Tori Stubbs | Miakoda Ohki
Farrah’s blue eyes were once caring and full of happiness, at least I think they were. As they burned holes into me across her desk it was hard to picture her like that.
After staring at me for a good couple minutes she sighed, sat back in her chair and crossed her arms. “What do you want Wylder?”
I couldn’t help but smile a little, which I knew would only make her mad. She called me by my last name, like I’ve never seen her naked before. “Good to see you too, Farrah.”
She sat forward letting the bangs of her blonde hair fall into her face. The rest was pulled back into a tight bun at the nape of her neck. She used to hate wearing her hair up. When we were together it was always down and wild, just like her. “I don’t have time for this.” she growled.
“Okay, okay. We need to plan the reunion. You know, us being prom king and queen all those years ago.”
She pressed her lips together, holding back a smile. I knew my Farrah was still in there somewhere. She took a deep breath and shook her head. “Collin. Get to the point or get out of my office.”
I sighed and got the contract out of my bag, sliding it dramatically across the desk.
Her eyes scanned it for a second with a bored look. “And?”
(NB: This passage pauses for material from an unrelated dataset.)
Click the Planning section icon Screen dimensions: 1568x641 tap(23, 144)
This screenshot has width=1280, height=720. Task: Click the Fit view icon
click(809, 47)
“You’re tearing down our old neighborhood Farrah, you can’t do that.”
She slapped the paper down and looked at me dead in the eyes, let’s just say if looks could kill, I was a goner. “You’re in no position to tell me what I can and can’t do.”
I felt sweat form on my hairline and I suddenly remembered where I was. I took a deep breath. “Okay, just hear me out please. This is our neighborhood. Our tree house is still there. These are the streets we walked every day to get to school. You can’t just bulldoze that!”
She blinked hard and looked up at the ceiling, like this was the most ridiculous thing she had ever heard. “You think memories are going to prevent me from tearing it down? I know what it was, but I don’t care about that, Wylder.” She stared me down again. “I’m looking toward the future. I’m not going to let some sentimental bullshit ruin that. The land would be more efficient as apartment buildings. This growing age, we have no use for those unnecessarily large houses.”
“But what about the people who live in those houses?” I kept my voice soft and gentle.
She put her fingers up slightly and made a face at me. “Once the buildings are built, they are welcome to rent an apartment there if they wish.”
I searched her eyes for something except fire, but saw no signs of life. “Remember Mr. Opali from Pleasant St.?”
She waited for me to say more rather than answering my question. I knew she remembered. She probably thought it would be a waste of her time to answer me. “He lost his job at the mill when the new mall was built, which correct me if I’m wrong, was your doing. He can barely pay his bills now! You want to make him pay rent?”
Her eyes softened for a second I thought, but then hardened again. “We don’t need mills. We have machines to do that work. It was his fault for getting a job in such a trivial industry in the first place.” Her jaw tightened. “Collin, I let you in here because we were friends…”
“Friends?” I interrupted.
She sighed “Lovers, even. But if you have nothing of importance to say then I have more efficient things to do with my time.” Her eyes flashed with hope. I knew she must have ran through this conversation in her head like she does with everything. I knew there was only one thing I could say to prevent her from kicking me out, but unfortunately for us both, I didn’t know what. “Do you still sing to yourself while you pee?”
Her face immediately told me that that was not it. She stood up and pointed to the door. “Out. Now.”
When I hesitated her voice grew louder “Do I need to call security?”
I stood up. “No, no. I’m going.” I reached into my bag and took out my last resort, our homecoming crowns. I placed them on her desk. She didn’t stop me. I turned and strode towards the door. I paused before opening them and looked back at her. Her gaze snapped from the crowns back to me. “See you later, Queen Farrah, ” I laughed.
I dreaded going home to tell my Mom it didn’t work. To tell everyone it didn’t work.
But when I stepped through the door I was greeted by cheers and laughter. Mom hugged me. “You did it Colly!” Excitement blew across her face even with my confusion. I couldn’t find words. What did she mean? But then I saw it. There was Farrah on the TV, having a press conference about her new plans to build the apartment buildings into the mountains, rather than tearing down the towns. She didn’t say why she changed her mind, but I knew it was me. Not only that but I knew she wanted me to know. For the first time since she became mayor, her hair was down.